Além das batalhas judiciais, Braga Netto atua com intensidade na frente política. Após a derrota em 2022, ele assumiu a Secretaria de Relações Institucionais do PL. Agora na função de dirigente, ele se reúne todas as semanas com a cúpula do grupo, incluindo Jair e Michelle Bolsonaro, organiza os diretórios estaduais e promove encontros com entidades representativas e empresariais. Na última terça-feira, 10, o general compareceu ao Congresso para participar do lançamento de uma frente parlamentar contrária à doutrinação nas escolas, evento que congregou a nata do bolsonarismo e, claro, lhe rendeu um ambiente bem diferente do que encontraria na CPI. Lá, foi aplaudido, levou uma “mensagem de esperança” contra a ideologia de gênero e tirou fotos com admiradores que o abordavam — um ensaio para 2024. Braga Netto está sendo convencido a voltar às urnas no ano que vem como o candidato do PL ao posto de prefeito do Rio de Janeiro.
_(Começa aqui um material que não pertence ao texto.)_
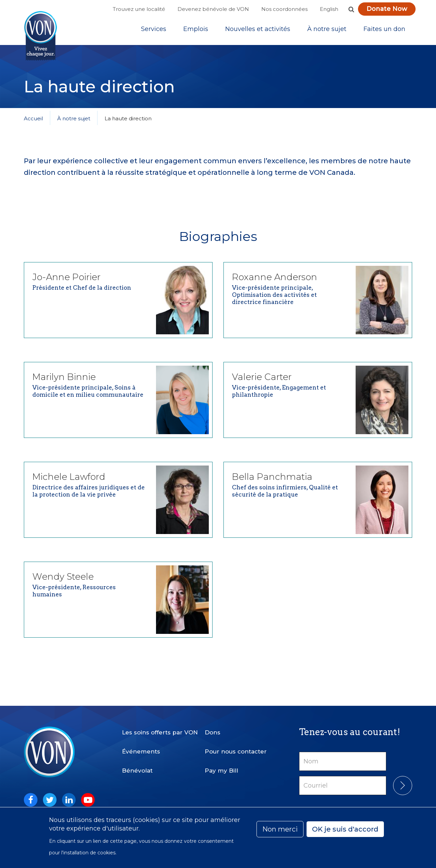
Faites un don (384, 30)
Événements (141, 749)
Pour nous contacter (236, 749)
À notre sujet (327, 30)
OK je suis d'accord (345, 829)
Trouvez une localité (139, 9)
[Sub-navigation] (154, 30)
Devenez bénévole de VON (213, 9)
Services (154, 30)
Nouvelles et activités (258, 30)
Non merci (280, 829)
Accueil (33, 121)
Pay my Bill (221, 768)
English (329, 9)
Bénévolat (137, 768)
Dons (213, 730)
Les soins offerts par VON (160, 730)
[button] (351, 9)
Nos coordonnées (284, 9)
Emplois (196, 30)
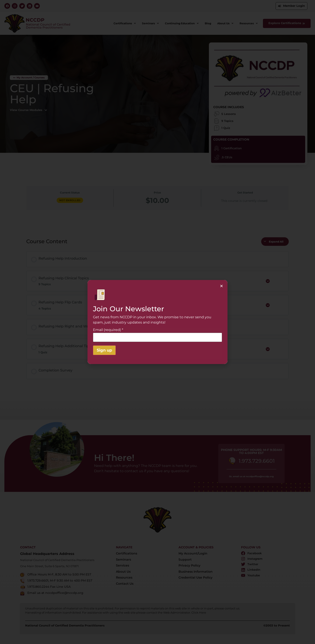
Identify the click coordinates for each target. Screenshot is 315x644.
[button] (221, 286)
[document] (157, 322)
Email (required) (108, 330)
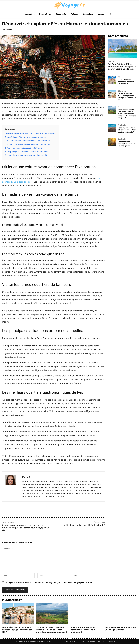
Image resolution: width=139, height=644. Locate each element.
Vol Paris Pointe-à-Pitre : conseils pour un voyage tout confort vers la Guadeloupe (122, 66)
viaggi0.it (101, 641)
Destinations (7, 29)
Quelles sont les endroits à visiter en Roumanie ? (126, 82)
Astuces (111, 61)
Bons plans (122, 107)
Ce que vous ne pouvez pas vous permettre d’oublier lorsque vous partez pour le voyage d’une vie (26, 528)
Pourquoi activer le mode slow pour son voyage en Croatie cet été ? (127, 96)
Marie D (26, 477)
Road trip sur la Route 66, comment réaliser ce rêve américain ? (127, 130)
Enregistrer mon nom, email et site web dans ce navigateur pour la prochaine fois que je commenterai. (50, 582)
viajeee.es (112, 641)
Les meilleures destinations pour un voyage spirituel (126, 144)
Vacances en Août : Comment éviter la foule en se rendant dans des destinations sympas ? (127, 114)
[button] (111, 14)
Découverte (122, 77)
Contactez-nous (72, 641)
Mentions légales (88, 641)
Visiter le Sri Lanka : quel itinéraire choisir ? (84, 525)
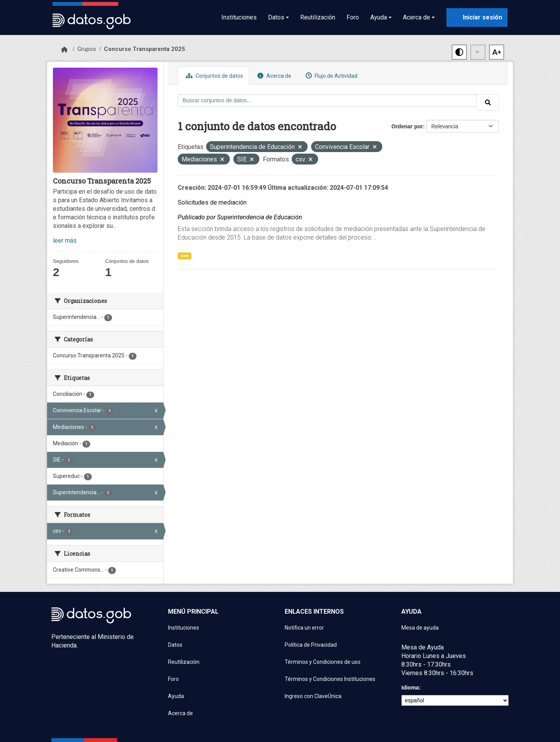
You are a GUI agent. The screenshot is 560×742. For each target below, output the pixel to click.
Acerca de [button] (416, 17)
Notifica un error (304, 628)
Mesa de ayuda (420, 628)
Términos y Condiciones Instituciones (330, 679)
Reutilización (318, 17)
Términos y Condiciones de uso (322, 662)
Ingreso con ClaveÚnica (313, 696)
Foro (353, 17)
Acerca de (273, 75)
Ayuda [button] (378, 17)
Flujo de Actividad (331, 75)
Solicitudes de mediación (212, 202)
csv (184, 256)
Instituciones (239, 17)
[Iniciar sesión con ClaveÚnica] (477, 18)
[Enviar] (488, 102)
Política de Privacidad (311, 645)
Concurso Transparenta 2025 (144, 49)
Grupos (87, 49)
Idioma (410, 688)
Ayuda (176, 696)
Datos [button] (276, 17)
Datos (175, 645)
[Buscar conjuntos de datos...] (327, 100)
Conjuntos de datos (214, 75)
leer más (65, 240)
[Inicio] (64, 50)
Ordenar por (407, 126)
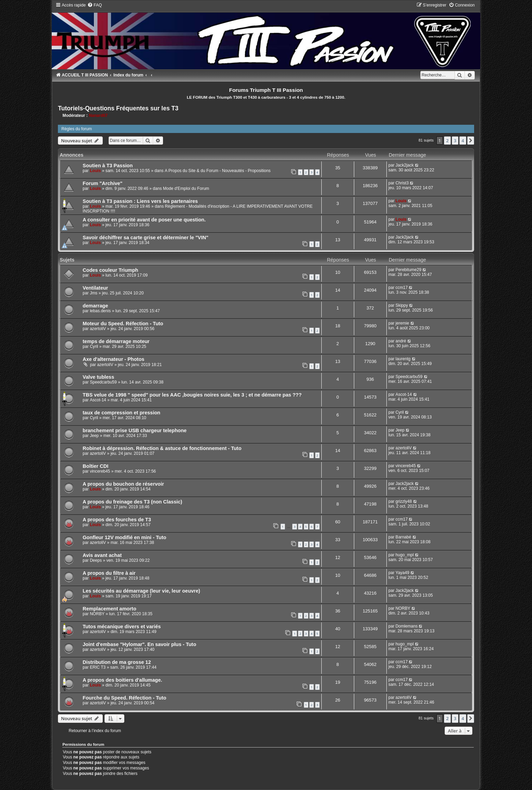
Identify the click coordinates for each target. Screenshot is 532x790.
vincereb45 (100, 471)
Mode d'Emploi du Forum (186, 189)
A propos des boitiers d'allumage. (122, 680)
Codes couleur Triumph (110, 270)
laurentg (403, 359)
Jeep (94, 436)
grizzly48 (404, 501)
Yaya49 (403, 573)
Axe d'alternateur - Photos (113, 359)
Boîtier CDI (95, 466)
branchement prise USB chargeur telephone (134, 430)
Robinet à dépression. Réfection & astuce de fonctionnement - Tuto (162, 448)
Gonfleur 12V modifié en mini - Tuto (124, 537)
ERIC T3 (98, 667)
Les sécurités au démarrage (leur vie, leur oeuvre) (141, 591)
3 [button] (455, 141)
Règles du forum (76, 129)
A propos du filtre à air (109, 573)
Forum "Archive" (102, 183)
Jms (94, 293)
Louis (95, 171)
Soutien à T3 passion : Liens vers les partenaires (140, 201)
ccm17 (402, 288)
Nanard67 (98, 116)
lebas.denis (100, 311)
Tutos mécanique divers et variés (122, 627)
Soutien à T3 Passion (108, 166)
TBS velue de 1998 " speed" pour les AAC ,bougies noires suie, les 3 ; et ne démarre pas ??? (192, 395)
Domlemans (407, 626)
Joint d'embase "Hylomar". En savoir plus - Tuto (139, 644)
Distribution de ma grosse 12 (116, 662)
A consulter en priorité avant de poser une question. (144, 220)
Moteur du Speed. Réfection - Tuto (123, 324)
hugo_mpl (405, 555)
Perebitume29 (408, 270)
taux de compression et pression (121, 413)
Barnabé (404, 537)
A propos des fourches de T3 (117, 520)
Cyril (94, 347)
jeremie (403, 323)
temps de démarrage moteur (116, 341)
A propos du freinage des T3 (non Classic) (132, 502)
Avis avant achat (102, 555)
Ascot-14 (98, 400)
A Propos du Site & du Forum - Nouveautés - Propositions (218, 171)
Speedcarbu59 (103, 382)
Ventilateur (95, 288)
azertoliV (98, 329)
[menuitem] (95, 5)
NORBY (97, 614)
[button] (471, 141)
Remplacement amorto (109, 609)
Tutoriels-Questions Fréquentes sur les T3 (118, 108)
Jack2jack (405, 165)
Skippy (402, 305)
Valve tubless (98, 377)
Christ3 (402, 183)
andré (401, 341)
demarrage (95, 306)
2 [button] (447, 141)
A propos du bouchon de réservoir (123, 484)
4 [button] (462, 141)
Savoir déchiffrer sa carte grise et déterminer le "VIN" (145, 238)
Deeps (96, 560)
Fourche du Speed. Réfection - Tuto (124, 698)
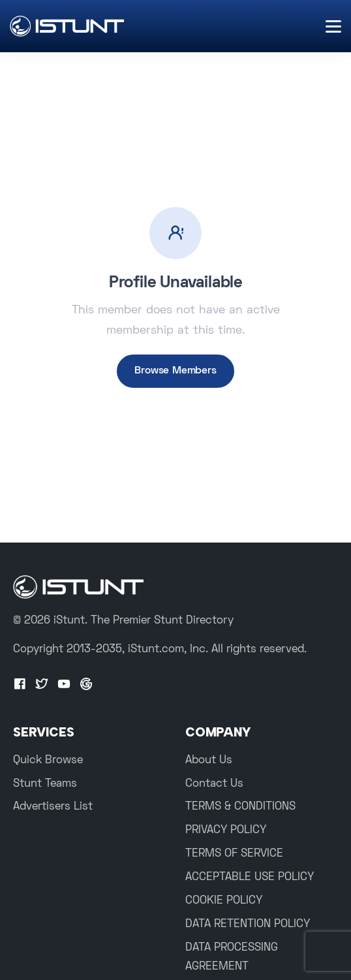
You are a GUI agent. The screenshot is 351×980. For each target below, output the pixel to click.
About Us (209, 761)
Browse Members (175, 371)
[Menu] (333, 26)
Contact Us (214, 784)
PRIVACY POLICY (226, 830)
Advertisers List (53, 807)
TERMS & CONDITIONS (240, 807)
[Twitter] (42, 685)
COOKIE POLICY (224, 901)
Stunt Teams (45, 784)
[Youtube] (64, 685)
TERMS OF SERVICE (234, 854)
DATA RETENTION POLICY (247, 925)
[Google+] (86, 685)
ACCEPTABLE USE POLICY (249, 877)
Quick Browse (48, 761)
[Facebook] (20, 685)
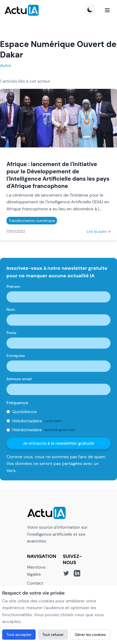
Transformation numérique (32, 221)
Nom (11, 309)
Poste (11, 333)
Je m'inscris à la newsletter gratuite (58, 443)
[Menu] (107, 10)
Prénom (13, 286)
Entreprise (16, 356)
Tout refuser (53, 635)
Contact (35, 583)
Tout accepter (19, 635)
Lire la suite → (99, 231)
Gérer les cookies (90, 635)
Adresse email (19, 379)
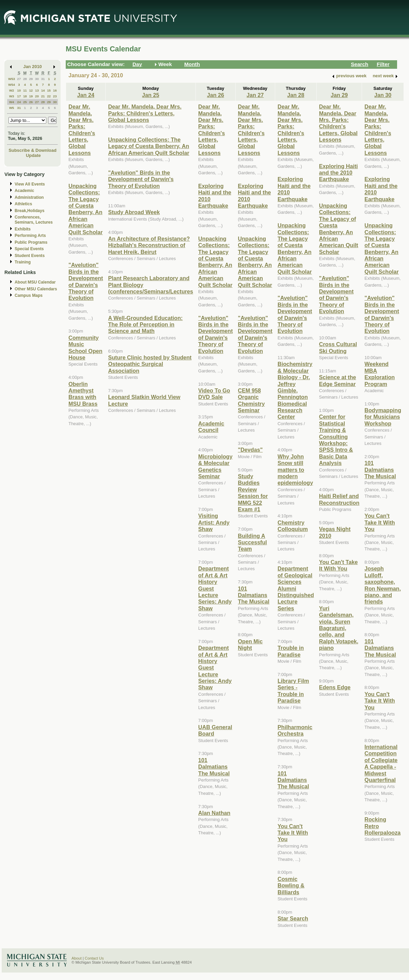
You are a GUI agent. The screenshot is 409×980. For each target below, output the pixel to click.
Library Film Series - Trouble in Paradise (293, 690)
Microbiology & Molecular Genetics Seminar (215, 466)
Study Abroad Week (134, 212)
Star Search (293, 918)
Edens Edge (335, 687)
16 (55, 90)
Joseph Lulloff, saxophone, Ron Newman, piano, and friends (383, 585)
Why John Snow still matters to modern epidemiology (295, 470)
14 (43, 90)
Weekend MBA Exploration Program (379, 374)
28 (25, 79)
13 (37, 90)
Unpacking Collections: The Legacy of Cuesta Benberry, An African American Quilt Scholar (86, 209)
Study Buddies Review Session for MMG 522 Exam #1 (253, 493)
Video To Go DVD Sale (214, 393)
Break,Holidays (29, 211)
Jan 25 (150, 95)
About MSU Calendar (35, 282)
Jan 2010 (32, 67)
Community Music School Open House (85, 348)
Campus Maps (29, 295)
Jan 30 (383, 95)
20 (37, 96)
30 (37, 79)
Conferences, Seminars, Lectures (33, 220)
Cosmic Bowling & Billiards (291, 885)
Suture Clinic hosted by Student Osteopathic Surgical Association (150, 364)
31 (43, 79)
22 (49, 96)
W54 (11, 84)
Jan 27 (255, 95)
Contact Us (94, 958)
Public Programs (31, 242)
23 (55, 96)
Se não for alvejado pelas investigações em curso, há uma boa possibilidade. A legenda tem feito uma série de pesquisas para avaliar seu potencial eleitoral e, segundo o deputado Sóstenes Cavalcante (PL-RJ), os levantamentos mostram que ele é o nome mais bem posicionado entre os possíveis candidatos do partido. “A gente quer dar trabalho para o adversário”, afirma o parlamentar. Por enquanto, é o que tem melhores chances de chegar ao segundo turno com o prefeito Eduardo Paes (PSD), que vai disputar a reeleição na condição de franco favorito. Antes de chegar lá, porém, o general precisará driblar alguns problemas que ainda se apresentarão. A Polícia Federal vai intimá-lo a depor nos próximos dias no inquérito que investiga a trama golpista que teria sido organizada nos estertores do governo Bolsonaro. Interlocutores afirmam que ele nunca discutiu nada “fora das quatro linhas”, como se suspeita. Além dessa dor de cabeça, está em pleno andamento uma operação que apura uma fraude milionária na compra de coletes durante a intervenção no Rio. “Quem denunciou os caras fomos nós, e a compra de coletes sequer foi concluída. Estão fazendo narrativas”, disse Braga Netto a VEJA. A guerra está só começando.